Les fondateurs du Mouvement pour l’inclusion des communautés racisées de l’Ontario (MICRO) ont un double objectif : «Nous voulons outiller les parents et faire d’eux des passeurs culturels pour qu’ils puissent se reconnecter à leur culture, dans le but de la partager et la transmettre à leurs enfants. Nous voulons également démontrer que les jeunes qui ont un ancrage solide de leur conscience historique et culturelle sont moins déstabilisés par la discrimination ou par le racisme. Ils peuvent confronter, sans émotion, mais plutôt avec des arguments, les situations et les propos haineux », fait savoir la coordonnatrice du projet Connexions culturelles, Elykiah Doumbe.
Elle explique que les études prouvent que les jeunes qui ont un ancrage dans leur identité culturelle développent une fierté, une estime de soi, le sentiment de «je suis valable» et de «je suis capable». Ils s’inscrivent ainsi dans une perspective de réussite, renforce Mme Doumbe.
Assis entre deux chaises
Entre les afrodescendants et leur continent d’origine, Elykiah Doumbe remarque un manque. «On n’a pas fait un sondage en tant que tel, mais de l’observation autour de nous, on remarque que nous sommes relativement déconnectés de nous-mêmes et ça fait qu’on est un petit peu assis sur deux chaises. On ne sait pas trop comment ça commence, comment se définir et ça nous crée d’être dans une situation inconfortable.»
Le MICRO voudrait alors que ces afrodescendants s’affirment dans leur environnement, décident de ce qu’ils peuvent prendre ou pas de cet environnement.
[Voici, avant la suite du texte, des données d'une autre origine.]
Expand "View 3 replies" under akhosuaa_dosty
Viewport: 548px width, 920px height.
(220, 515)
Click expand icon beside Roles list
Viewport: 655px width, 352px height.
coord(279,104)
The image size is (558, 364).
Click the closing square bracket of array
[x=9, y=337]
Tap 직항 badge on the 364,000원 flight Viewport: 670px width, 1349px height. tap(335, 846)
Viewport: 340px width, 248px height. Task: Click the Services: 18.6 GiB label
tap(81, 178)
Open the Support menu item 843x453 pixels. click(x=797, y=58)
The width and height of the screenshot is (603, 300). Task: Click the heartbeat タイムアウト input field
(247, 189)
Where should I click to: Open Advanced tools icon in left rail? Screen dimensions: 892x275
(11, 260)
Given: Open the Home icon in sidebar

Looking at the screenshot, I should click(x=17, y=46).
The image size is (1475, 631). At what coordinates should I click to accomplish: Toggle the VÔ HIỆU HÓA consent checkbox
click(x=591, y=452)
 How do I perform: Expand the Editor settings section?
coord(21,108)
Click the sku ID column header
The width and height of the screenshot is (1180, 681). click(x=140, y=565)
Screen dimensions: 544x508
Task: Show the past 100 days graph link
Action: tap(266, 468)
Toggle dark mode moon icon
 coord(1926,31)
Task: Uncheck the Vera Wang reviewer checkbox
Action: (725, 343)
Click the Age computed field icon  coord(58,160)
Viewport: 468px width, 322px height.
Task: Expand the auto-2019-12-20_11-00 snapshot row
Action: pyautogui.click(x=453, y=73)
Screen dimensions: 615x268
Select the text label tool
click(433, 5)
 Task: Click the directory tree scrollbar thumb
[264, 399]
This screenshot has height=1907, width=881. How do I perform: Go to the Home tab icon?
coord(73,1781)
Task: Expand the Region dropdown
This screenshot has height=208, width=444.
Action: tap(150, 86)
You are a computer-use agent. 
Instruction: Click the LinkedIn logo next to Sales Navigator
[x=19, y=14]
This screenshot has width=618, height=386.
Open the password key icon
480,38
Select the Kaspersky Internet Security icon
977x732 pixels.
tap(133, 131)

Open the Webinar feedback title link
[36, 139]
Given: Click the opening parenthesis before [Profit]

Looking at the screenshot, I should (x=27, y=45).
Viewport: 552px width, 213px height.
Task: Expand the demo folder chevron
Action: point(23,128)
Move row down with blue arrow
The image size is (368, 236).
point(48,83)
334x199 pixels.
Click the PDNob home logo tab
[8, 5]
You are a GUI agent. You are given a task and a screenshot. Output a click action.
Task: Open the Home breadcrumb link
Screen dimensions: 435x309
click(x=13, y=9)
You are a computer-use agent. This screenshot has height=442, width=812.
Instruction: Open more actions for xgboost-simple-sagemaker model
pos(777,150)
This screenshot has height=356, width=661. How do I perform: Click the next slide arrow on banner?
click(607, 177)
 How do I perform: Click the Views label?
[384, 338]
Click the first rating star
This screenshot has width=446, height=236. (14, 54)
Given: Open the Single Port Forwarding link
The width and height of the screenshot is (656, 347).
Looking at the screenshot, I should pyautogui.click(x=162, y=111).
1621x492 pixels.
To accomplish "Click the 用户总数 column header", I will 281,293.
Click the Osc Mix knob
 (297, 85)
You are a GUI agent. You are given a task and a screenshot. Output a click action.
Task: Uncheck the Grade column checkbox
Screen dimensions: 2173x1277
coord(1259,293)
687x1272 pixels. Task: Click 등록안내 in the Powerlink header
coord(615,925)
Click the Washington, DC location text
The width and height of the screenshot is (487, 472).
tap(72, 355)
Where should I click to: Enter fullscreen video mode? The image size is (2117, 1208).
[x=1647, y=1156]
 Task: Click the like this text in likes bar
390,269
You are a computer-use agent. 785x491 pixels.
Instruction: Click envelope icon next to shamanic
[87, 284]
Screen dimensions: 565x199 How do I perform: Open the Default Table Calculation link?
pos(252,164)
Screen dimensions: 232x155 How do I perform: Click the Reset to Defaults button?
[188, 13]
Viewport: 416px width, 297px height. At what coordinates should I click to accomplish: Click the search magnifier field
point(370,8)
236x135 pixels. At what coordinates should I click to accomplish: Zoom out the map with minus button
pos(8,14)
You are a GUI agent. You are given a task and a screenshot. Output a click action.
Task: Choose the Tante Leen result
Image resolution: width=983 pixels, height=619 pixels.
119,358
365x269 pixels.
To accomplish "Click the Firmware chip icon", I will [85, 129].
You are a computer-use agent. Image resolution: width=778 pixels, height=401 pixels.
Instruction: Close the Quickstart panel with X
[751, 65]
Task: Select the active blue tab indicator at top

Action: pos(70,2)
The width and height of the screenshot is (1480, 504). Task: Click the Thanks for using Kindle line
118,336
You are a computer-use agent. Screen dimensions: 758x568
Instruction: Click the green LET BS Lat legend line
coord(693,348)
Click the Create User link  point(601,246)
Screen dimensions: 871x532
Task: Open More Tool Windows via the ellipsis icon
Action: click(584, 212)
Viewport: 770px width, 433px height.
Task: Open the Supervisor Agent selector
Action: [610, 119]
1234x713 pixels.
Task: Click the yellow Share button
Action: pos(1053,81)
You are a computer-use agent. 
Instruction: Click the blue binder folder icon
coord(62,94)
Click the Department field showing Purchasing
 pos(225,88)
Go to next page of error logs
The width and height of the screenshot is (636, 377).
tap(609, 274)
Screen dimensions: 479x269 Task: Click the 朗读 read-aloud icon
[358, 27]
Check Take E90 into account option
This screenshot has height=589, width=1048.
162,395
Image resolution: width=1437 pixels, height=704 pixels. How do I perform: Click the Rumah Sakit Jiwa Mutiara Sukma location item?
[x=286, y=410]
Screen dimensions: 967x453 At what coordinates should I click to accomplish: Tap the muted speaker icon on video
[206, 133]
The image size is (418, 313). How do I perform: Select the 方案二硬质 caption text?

Le mouvement aimerait qu’ils fassent des choix qui permettent de les construire, de les développer et de les projeter dans l’environnement et dans le futur.
Les piliers du projet
«Je donnais tout à l’heure, explique-t-elle, l’image d’une chaise. On est entre deux chaises. Alors pour s’assoir sur la chaise, il faut quatre pieds. On a aussi quatre piliers sur lesquels repose notre projet», illustre la coordonnatrice.
Le premier, continue-t-elle, ce sont les passeurs culturels. Et c’est là qu’on utilise les parents en leur donnant des éléments historiques et des méthodes pour aller rendre cette histoire-là attrayante pour les enfants. On sait que les enfants sont intéressés par d’autres choses. Donc, comment rendre cette histoire attrayante? Comment les inviter à s’y engager? On les outille pour cela.
Le deuxième pilier, dit-elle, c’est une langue. La langue est vectrice de sagesse et de concepts, fait-elle remarquer. Elle leur ouvre d’autres perspectives, d’autres mondes et ça leur permet de se nourrir d’une langue bantoue qui véhicule également la sagesse et des informations relatives à l’Afrique.
«Le troisième pilier, c’est le club de lecture. La lecture, parce que c’est important. On y acquiert également beaucoup de sagesse. À travers elle, on parvient à découvrir la pensée africaine, des auteurs africains à partir de leurs livres. On découvre les rêves africains, de quelle manière on se projette dans ce monde-ci», déclare Mme Doumbe.
Le quatrième pilier est basé sur la culture orale. «Et on a pensé qu’il était important de transmettre également la sagesse et des méthodes de résolutions de conflits à travers l’art oratoire, le storytelling. Transmettre des histoires qui nous ont marqués à travers l’art oratoire. Les parents vont s’en servir.»
Le swahili, une langue commune
Pour l’apprentissage d’une langue commune à la plupart de Canadiens d’origine africaine, le choix du MICRO s’est porté au Swahili. «Avec la multitude de langues africaines, c’est difficile de faire un choix, mais au moins, le swahili est fédérateur dans la mesure où il est parlé dans 14 pays, par 400 millions de locuteurs sur le continent.»
Selon ses explications, il y aura beaucoup de locuteurs qui parleront cette langue ce qui en fera une langue internationale d’avenir. Les cours de swahili s’adressent d’abord aux parents et les enfants peuvent assister accessoirement.
Le MICRO se prépare à se faire enregistrer comme organisme sans but lucratif basé à Toronto. Les fondateurs espèrent avoir des membres de partout en Ontario.
Le projet Connexions culturelles est financé par le gouvernement de l’Ontario grâce à une subvention, renouvelable sur trois ans, offerte dans le cadre du Fonds Perspectives Jeunesse, un programme de la Fondation Trillium de l’Ontario. Le Fonds Perspectives Jeunesse vise à renforcer la capacité des groupes communautaires et collaborations pour améliorer le bienêtre des jeunes et des familles, avec l’accent sur les communautés autochtones et noires.